Let’s begin, disconnect the battery, and relieve the pressure using the Schrader valve (If you still have stock rails).

 

Using an 8mm to remove the Negative cable to the battery, 5mm Allen Key for the fuel rail and 3mm Allen key for the Fuel Rail Post (For the FAST fuel rails).

 

A conservative 15 minutes per side to carefully remove each injector and install the larger Green Top.

1. Remove all ECM Connections using a large flat head screwdriver, press towards injector, and pull by bottom on connector.

2.  A rocking motion is best for pulling injectors out of the intake (as well as installing these injectors) as a direct pull or push in is held back by the O ring.

Once installed, re-connect the battery, do a flash to the ECM then turn the key to engage the pump.  It’s a good idea to look over all the fuel connections, injectors for leaks while the rail is pressurized before starting.

 

-end-

 

42lb SVO Green top Injector Details Here Including Tuning

 

I ended up using these below, for future stroker or forged setup with more boost.
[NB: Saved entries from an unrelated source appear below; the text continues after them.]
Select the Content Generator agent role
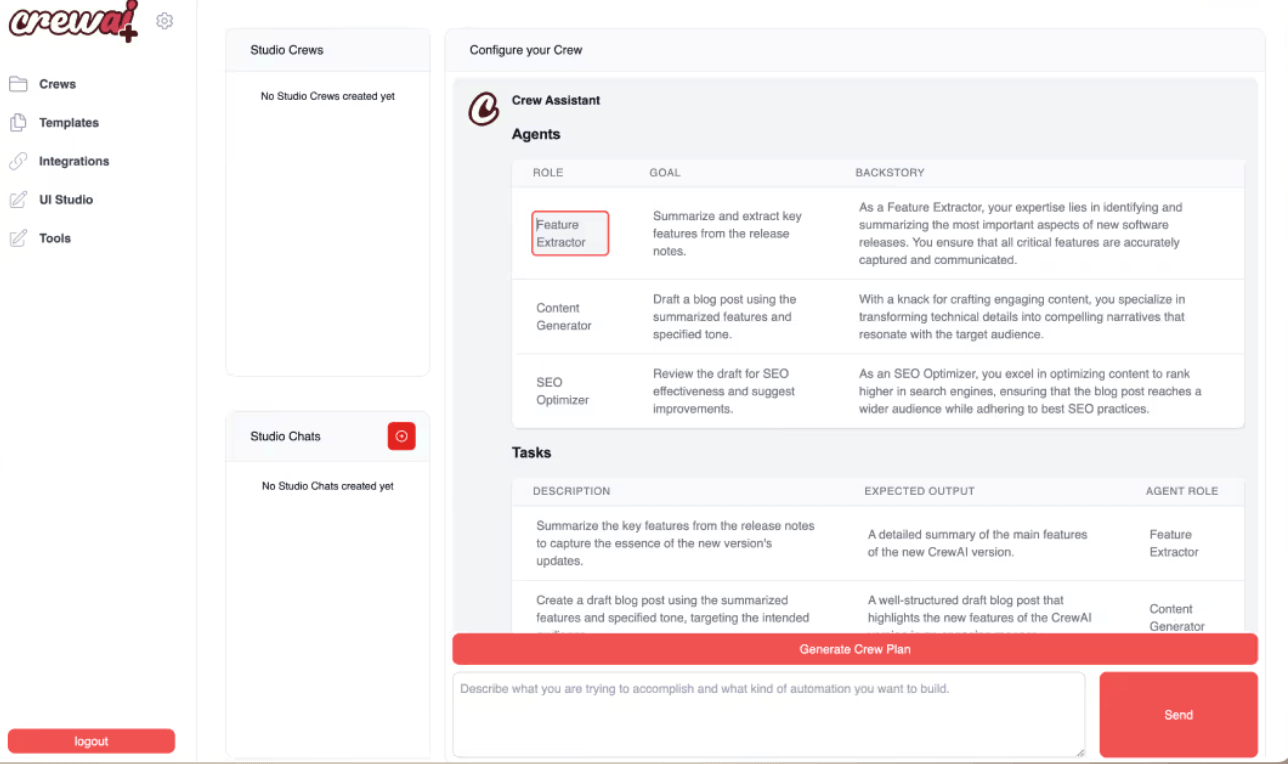Image resolution: width=1288 pixels, height=764 pixels. [564, 317]
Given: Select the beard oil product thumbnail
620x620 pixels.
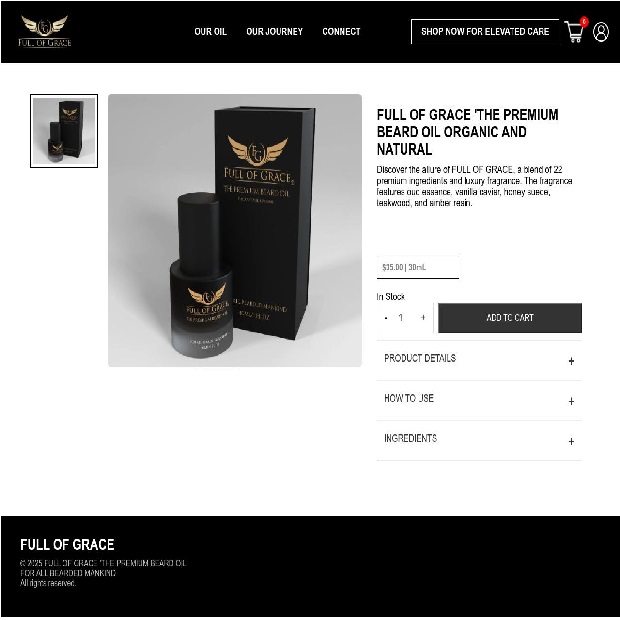Looking at the screenshot, I should click(64, 131).
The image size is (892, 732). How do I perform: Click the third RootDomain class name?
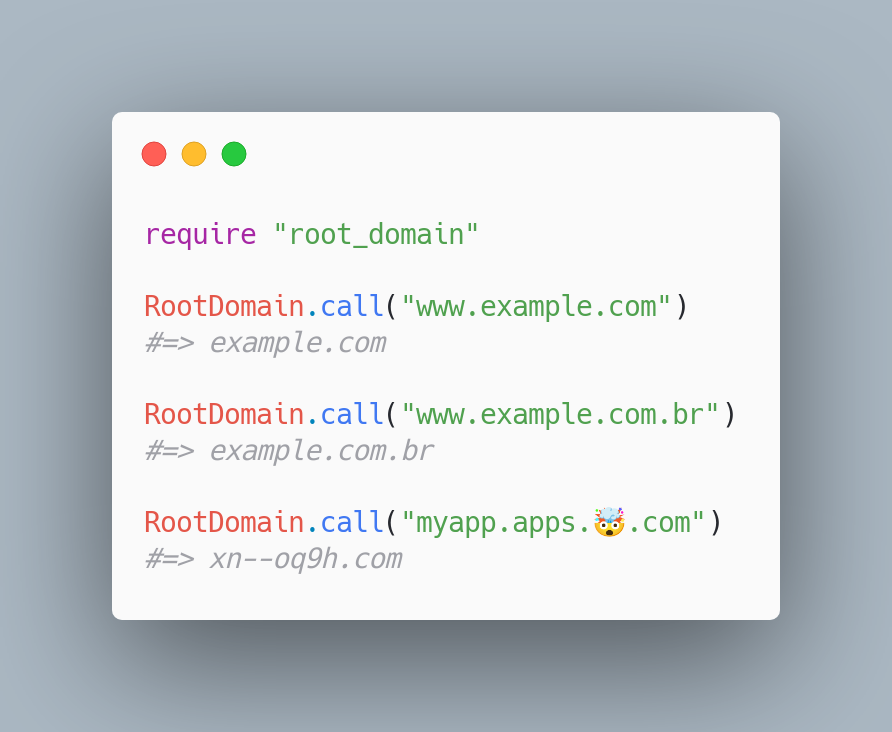[224, 522]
60# DEKA – Siemens EV1 (Currently Continental brand) Injector Details here Including Tuning

 

I highly encourage getting Flow Matched injectors to reduce cylinder imbalances.

 

 

Custom gauge pod replacing center console ashtray is in a separate write-up.  Just took some measurements, cut some plastic up, cover up with some matching dash vinyl, and install the Boost / Vac gauge, the N20 Gauge (don’t ask) and an LED to let the driver know BAP is activated at 5psi boost, and another LED to warn of low fuel pressure via pressure switch set for 55psi trigger.  I won’t bore you with this so I’ll leave it separate of this document.

 

Installation of Gauges

 

Calibrating new 103mm MAF


TUNING OF THE 103mm MAF – Calibration is REQUIRED changing from stock to SLOT Hitachi style!

 

PowerMaf gives a generic MAF curve to use as a starting guide when tuning.  This is covered in more detail in the tuning portion.

 

 

 

 

 

Tear down and custom


 

Let the madness begin…

 

Disconnect the Battery if not already done using 8mm wrench.
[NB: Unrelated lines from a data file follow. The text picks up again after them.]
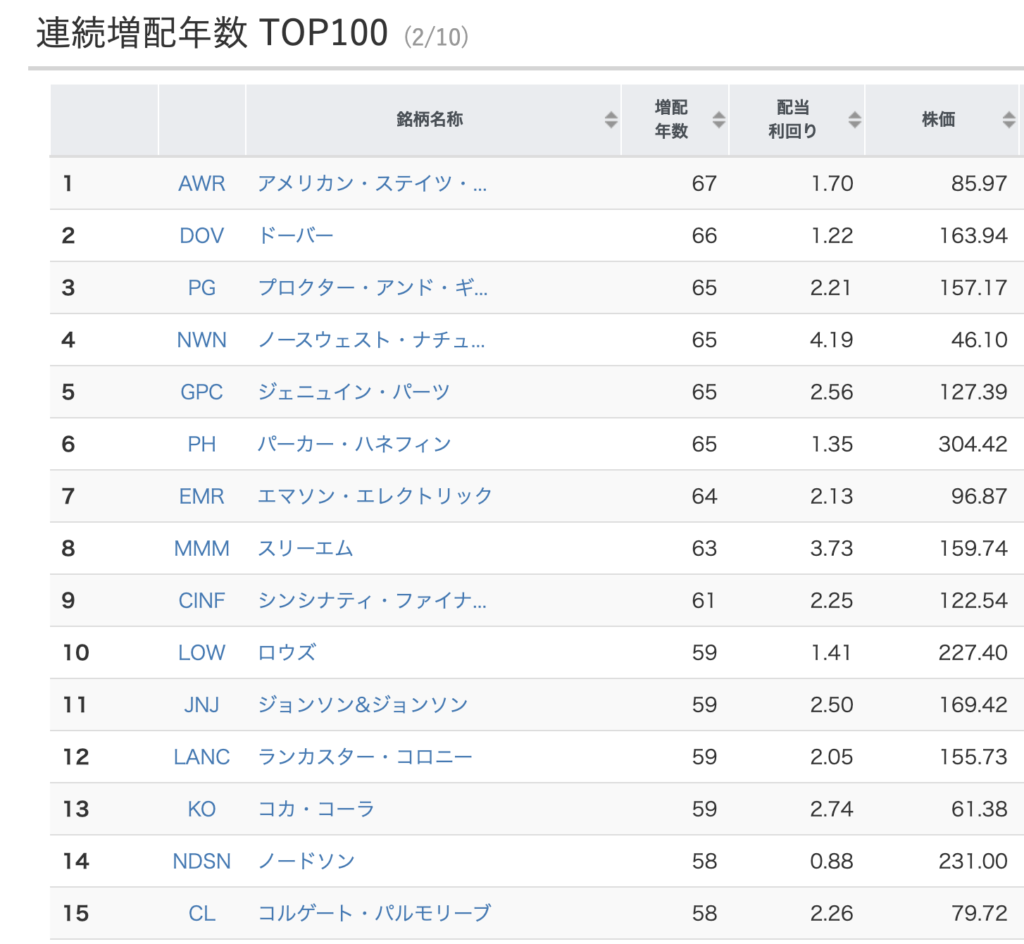Viewport: 1024px width, 944px height.
Task: Click ジョンソン&ジョンソン stock name
Action: tap(363, 705)
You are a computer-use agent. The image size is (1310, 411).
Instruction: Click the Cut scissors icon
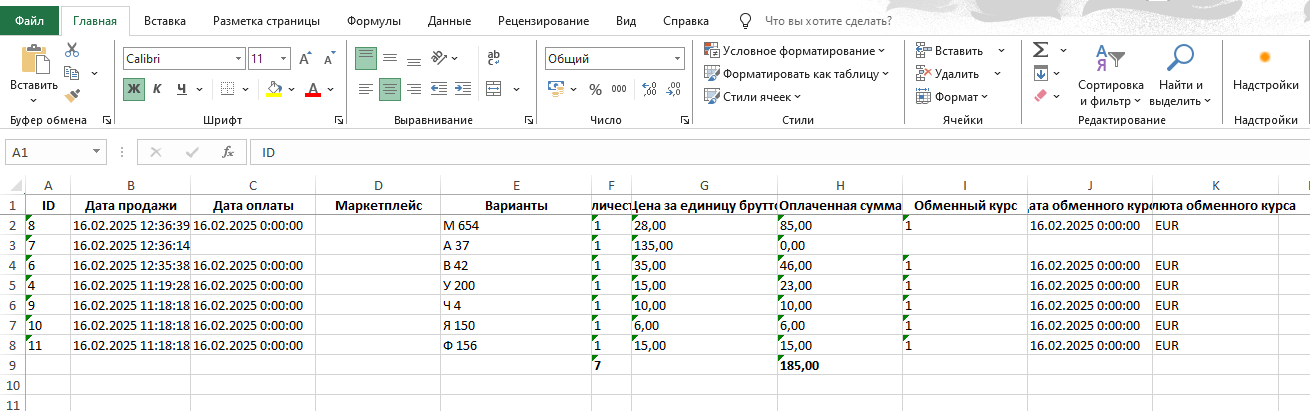(x=72, y=50)
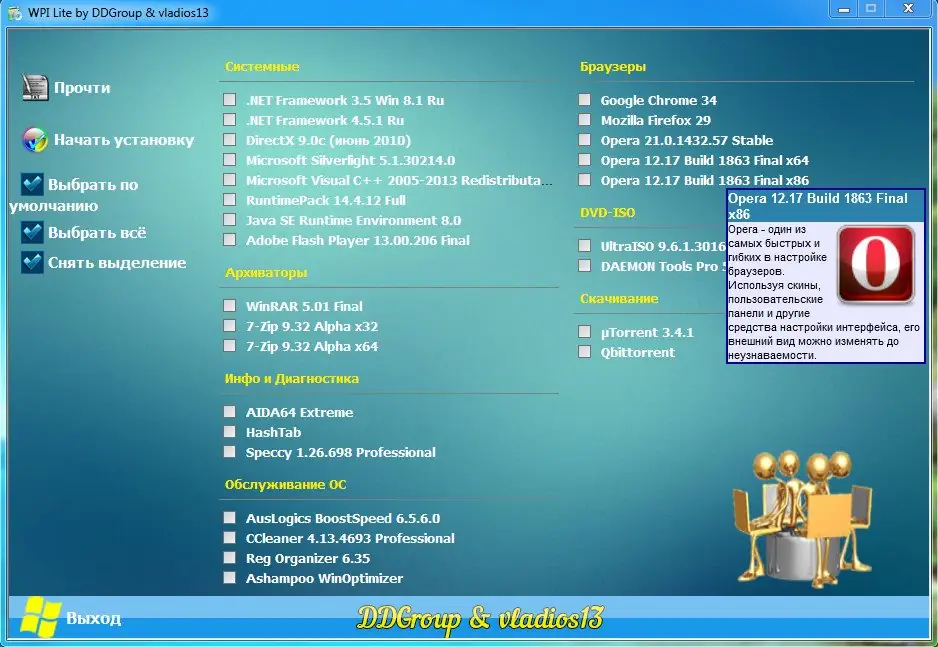This screenshot has width=938, height=647.
Task: Select the WinRAR 5.01 Final checkbox
Action: pos(229,306)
Using a flat screw driver, there are several clips that hold the bumper in place along the top, bottom and wheel wells of the vehicle.

 

  

 

With the wheel well covers out of the way, disconnect all fog and signal light electrical connectors.

 

 

 

There are 2 bolts and a nut that are located on the upper outer lip of each side.  Remove the nut and loosen the two bolts using a 10mm socket.
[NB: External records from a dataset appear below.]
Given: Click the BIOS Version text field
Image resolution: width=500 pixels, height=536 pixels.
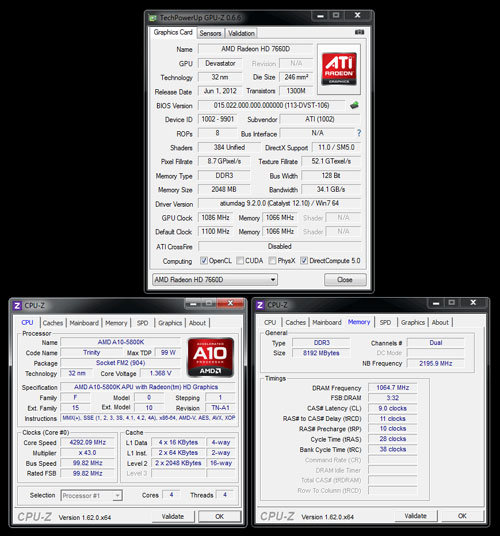Looking at the screenshot, I should pyautogui.click(x=272, y=105).
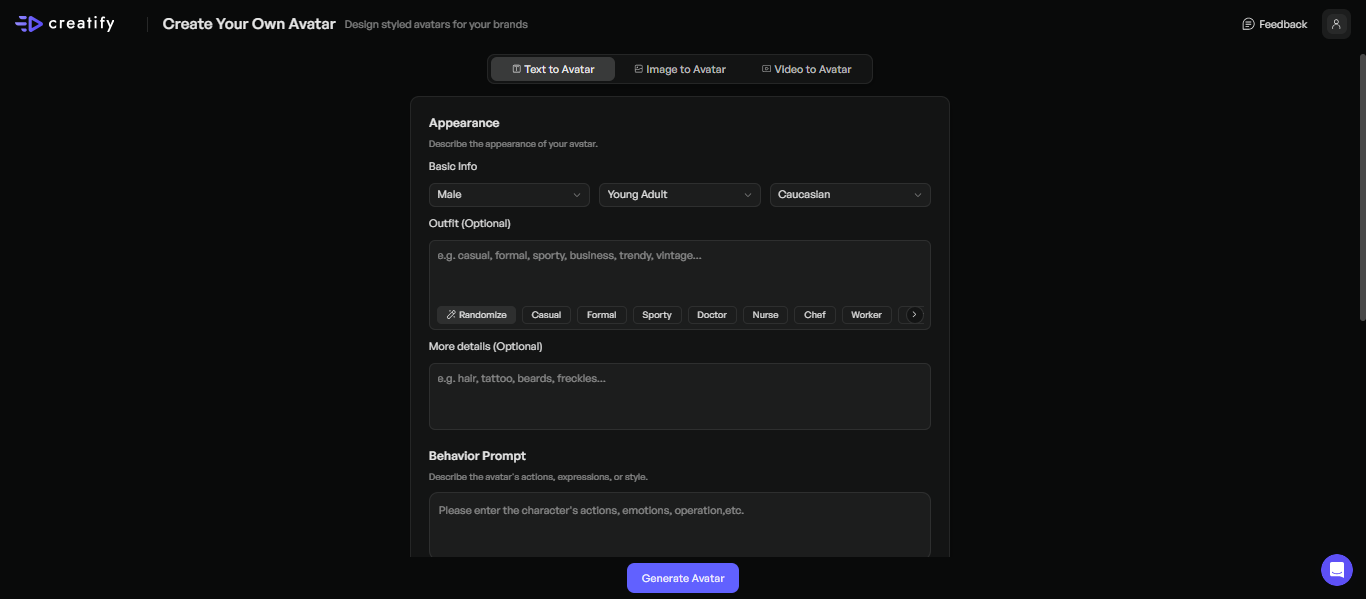The width and height of the screenshot is (1366, 599).
Task: Select the Chef outfit preset
Action: [814, 314]
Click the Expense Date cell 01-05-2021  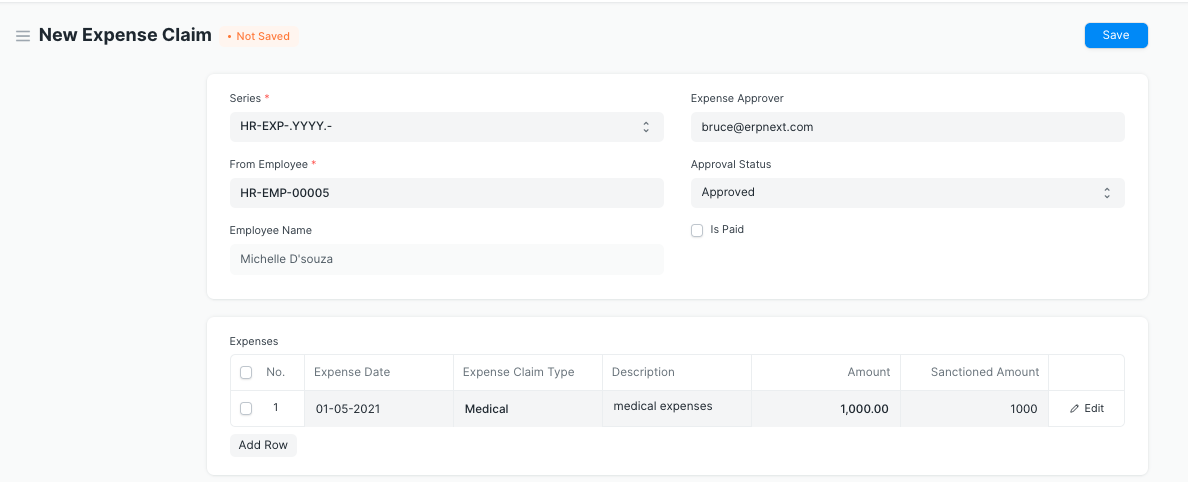pyautogui.click(x=378, y=409)
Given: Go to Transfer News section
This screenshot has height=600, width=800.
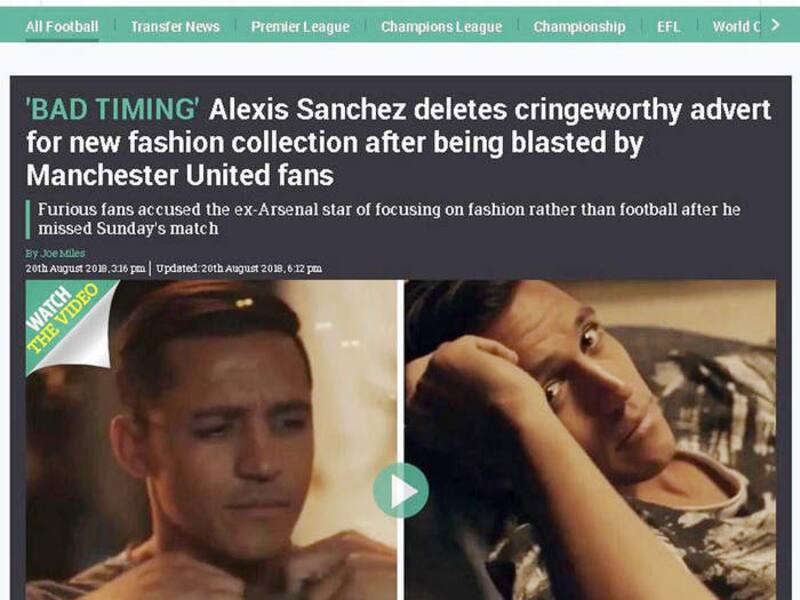Looking at the screenshot, I should click(x=175, y=27).
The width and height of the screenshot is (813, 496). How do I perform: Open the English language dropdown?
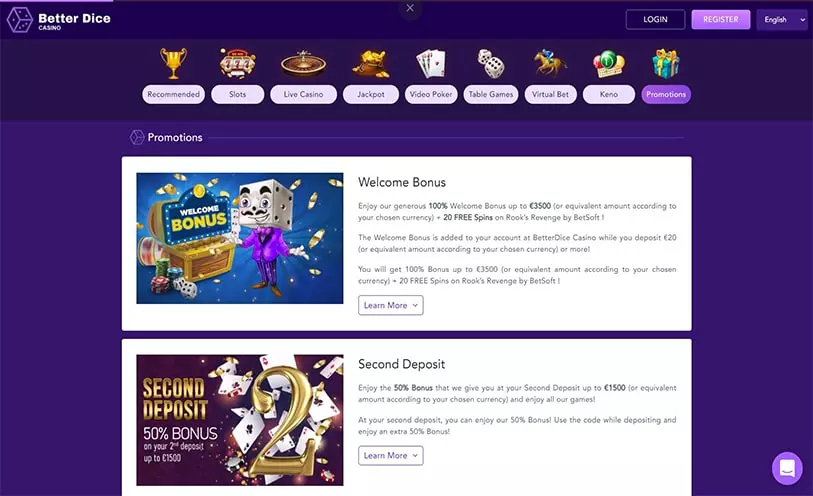point(782,20)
The studs/bolts are keyhole locks that hold the bumper in place.  Remove by sliding forward (preferably with two people at the same time to avoid bumper buckling)

 

  

 

Remove Serpentine Belt – 15mm Bolt Tensioner

Remove AC belt

Disconnect MAF

Remove all Intake plumbing to throttle

Disconnect FAN plugs

10mm bolts fan assembly

Remove cross head coolant line to radiator

Drain and remove radiator

Remove Upper Radiator hose

Drain and remove AC condenser

Disconnect Front Ambient Temperature sensor

Disconnect Horns

Remove all Radiator Shrouds – clips and bolts

Disconnect Washer fluid pump

Disconnect Head light washer fluid lines

Remove Power Steering Cooler

 

   

 

 

 

Intercooler


 

The intercooler chosen was a Mishimoto M line Tube and Fin style large intercooler.  This will easily support larger head unit or more boost in the future.

More on intercoolers

Remove the Bumper rebar… this is a critical safety feature and its STRONGLY recommended to keep this as part of the car when done.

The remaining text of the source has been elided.